Kafka Streams Word Count Application

The Kafka Streams word count application is the classic “Hello World!” example for Kafka Streams. It helps to introduce some main concepts of the library.

Video Tutorial

By the way, you can follow me on YouTube for more Software Engineering Content in my channel Programming with Mati.

Code

You can find the code of this project in the Github repository Kafka Streams Word Count

Application Diagram

Here is a simple diagram for this application: Application Diagram

The Java application will read sentences from the sentences topic in Kafka and will count the amount of times each word has appeared in all the sentences. Then it will stream the latest count for each word into the word-count topic, which we will read with a Kafka console consumer.

Requirements

Docker: We will use it to start Kafka and create the topics.

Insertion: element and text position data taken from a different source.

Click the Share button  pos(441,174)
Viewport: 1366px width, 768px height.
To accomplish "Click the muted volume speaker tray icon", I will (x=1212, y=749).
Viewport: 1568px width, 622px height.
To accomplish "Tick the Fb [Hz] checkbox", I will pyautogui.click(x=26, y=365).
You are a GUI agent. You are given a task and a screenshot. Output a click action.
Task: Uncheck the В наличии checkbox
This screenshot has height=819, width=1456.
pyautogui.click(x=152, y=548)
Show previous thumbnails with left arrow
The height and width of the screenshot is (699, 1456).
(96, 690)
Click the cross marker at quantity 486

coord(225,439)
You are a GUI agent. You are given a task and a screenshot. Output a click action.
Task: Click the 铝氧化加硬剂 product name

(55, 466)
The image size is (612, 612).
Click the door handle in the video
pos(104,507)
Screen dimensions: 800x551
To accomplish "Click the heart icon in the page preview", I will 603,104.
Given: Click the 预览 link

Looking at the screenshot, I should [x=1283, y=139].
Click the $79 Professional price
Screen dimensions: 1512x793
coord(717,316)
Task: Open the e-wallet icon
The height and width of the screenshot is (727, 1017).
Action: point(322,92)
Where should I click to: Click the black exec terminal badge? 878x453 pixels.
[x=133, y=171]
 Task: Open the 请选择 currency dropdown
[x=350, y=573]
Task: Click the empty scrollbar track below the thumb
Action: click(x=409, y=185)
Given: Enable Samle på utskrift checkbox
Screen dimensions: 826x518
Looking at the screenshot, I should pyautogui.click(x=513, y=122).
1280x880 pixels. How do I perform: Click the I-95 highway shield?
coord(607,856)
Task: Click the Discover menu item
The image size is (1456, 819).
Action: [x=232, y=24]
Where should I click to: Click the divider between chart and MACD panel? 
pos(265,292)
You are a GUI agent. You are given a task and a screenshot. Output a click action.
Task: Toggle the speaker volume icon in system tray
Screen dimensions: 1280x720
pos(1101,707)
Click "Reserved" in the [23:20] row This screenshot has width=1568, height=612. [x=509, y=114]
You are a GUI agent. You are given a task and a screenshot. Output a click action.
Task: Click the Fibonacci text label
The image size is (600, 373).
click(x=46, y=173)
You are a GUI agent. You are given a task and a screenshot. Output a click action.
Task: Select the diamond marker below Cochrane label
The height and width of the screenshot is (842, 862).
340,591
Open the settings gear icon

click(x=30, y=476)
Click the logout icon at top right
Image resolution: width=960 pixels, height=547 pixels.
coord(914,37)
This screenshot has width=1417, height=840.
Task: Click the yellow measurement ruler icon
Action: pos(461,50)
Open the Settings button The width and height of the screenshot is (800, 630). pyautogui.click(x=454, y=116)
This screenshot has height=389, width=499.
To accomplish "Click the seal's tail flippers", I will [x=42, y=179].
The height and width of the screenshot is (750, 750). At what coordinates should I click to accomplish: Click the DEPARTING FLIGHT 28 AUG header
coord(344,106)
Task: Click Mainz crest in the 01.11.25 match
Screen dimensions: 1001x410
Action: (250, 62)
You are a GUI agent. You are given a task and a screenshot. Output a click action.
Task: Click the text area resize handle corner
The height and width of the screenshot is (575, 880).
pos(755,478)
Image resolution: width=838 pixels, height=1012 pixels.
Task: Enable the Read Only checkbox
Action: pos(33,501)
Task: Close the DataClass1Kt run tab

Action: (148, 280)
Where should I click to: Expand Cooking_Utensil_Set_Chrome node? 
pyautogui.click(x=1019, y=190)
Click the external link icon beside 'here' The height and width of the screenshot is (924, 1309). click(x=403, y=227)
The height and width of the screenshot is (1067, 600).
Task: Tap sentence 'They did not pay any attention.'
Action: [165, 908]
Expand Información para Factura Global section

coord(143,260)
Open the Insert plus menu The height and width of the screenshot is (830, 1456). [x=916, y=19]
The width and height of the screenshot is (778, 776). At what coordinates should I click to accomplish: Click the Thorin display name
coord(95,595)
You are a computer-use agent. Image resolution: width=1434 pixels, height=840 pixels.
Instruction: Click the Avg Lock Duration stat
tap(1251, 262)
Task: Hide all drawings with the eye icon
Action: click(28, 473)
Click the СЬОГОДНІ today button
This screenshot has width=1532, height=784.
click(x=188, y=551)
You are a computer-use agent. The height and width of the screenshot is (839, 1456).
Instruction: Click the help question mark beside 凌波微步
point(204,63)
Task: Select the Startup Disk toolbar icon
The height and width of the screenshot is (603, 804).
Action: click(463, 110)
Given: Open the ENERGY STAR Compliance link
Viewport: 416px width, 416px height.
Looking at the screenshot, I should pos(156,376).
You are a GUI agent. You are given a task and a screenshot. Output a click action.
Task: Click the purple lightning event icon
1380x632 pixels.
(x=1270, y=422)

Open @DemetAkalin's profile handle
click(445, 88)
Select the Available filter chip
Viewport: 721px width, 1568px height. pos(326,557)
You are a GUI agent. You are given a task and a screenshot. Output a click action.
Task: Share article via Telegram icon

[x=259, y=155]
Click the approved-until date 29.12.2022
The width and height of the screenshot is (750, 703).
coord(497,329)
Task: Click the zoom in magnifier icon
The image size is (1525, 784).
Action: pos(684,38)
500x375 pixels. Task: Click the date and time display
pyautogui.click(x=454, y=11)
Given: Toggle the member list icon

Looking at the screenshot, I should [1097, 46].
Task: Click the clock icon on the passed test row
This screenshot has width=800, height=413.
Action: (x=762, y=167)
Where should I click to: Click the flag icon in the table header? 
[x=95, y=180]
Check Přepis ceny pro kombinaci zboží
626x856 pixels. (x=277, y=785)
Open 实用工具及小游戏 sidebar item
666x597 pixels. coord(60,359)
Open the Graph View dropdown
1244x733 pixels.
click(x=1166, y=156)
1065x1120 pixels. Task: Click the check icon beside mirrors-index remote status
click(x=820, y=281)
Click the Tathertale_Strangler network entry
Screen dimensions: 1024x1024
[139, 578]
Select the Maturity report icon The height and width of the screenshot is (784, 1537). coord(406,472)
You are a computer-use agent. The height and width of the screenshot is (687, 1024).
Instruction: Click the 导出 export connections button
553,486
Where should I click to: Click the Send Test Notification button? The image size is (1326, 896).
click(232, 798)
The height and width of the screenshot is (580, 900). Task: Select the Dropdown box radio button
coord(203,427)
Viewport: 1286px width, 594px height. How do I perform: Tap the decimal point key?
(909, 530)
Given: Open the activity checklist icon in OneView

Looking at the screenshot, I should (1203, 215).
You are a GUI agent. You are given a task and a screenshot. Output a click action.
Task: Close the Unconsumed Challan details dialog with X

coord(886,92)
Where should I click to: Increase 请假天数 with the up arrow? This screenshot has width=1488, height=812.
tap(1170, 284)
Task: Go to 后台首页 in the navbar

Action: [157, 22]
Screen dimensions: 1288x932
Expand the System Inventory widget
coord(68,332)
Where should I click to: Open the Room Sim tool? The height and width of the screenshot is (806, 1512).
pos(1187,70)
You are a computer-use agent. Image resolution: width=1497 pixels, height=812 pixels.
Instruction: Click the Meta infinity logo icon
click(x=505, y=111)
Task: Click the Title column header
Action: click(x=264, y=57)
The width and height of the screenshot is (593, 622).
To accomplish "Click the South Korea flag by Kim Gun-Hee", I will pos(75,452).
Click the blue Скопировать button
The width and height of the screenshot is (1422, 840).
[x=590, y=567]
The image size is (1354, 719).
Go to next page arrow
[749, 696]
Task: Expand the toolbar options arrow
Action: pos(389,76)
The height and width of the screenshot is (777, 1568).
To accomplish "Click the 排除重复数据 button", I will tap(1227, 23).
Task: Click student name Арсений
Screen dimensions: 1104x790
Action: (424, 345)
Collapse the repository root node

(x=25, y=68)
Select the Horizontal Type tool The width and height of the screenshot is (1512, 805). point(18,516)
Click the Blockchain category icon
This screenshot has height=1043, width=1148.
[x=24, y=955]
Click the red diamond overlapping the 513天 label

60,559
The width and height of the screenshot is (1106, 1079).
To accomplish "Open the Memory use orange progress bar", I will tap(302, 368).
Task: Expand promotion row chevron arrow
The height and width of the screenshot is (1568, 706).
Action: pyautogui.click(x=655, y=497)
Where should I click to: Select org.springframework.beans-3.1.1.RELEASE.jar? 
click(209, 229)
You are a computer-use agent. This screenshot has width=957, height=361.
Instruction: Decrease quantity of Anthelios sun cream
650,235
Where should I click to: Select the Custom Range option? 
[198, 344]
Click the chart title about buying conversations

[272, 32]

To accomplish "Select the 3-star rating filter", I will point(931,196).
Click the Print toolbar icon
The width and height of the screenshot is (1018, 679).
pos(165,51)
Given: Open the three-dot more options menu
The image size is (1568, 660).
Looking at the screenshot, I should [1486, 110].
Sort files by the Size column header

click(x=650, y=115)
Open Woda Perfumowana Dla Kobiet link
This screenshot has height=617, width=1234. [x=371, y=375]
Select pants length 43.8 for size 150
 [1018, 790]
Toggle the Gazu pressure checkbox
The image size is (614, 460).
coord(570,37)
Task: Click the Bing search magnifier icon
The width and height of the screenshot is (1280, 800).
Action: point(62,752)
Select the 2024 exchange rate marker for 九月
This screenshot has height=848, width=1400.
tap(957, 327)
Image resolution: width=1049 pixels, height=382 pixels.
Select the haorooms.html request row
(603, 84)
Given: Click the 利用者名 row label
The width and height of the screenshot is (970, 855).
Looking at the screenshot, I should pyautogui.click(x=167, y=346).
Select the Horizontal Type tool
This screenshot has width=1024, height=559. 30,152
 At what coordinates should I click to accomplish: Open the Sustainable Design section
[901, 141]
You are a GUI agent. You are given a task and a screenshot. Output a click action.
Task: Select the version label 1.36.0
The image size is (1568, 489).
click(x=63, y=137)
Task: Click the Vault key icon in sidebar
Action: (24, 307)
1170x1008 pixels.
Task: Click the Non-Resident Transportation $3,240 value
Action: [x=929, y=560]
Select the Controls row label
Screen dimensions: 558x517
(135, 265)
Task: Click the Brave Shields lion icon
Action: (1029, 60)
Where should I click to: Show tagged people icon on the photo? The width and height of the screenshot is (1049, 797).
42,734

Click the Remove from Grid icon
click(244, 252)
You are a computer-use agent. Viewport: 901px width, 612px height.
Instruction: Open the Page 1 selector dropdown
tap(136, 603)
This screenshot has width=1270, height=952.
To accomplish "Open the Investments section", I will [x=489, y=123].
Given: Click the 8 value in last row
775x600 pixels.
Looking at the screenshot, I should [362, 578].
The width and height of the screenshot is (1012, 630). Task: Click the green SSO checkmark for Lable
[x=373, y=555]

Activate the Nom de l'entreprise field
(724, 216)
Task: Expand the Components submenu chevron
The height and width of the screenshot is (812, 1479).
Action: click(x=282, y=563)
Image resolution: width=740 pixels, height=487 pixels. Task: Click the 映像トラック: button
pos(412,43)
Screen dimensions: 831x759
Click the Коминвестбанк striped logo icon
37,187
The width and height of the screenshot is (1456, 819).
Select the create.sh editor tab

Here is Docker’s download link
Java 15: Download Link
An IDE like Intellij IDEA

Running the project

Starting Kafka

First, we need to start Kafka. For that we have a docker-compose.yml file that will create the necessary resources for us. It will start a Zookeeper instance and a Kafka broker. It will also create the necessary topics using the script found in the create-topics.sh file.

docker compose -f ./docker-compose.yml up

Building and starting the application

./mvnw compile exec:java -Dexec.mainClass="com.github.programmingwithmati.kafka.streams.wordcount.WordCountApp"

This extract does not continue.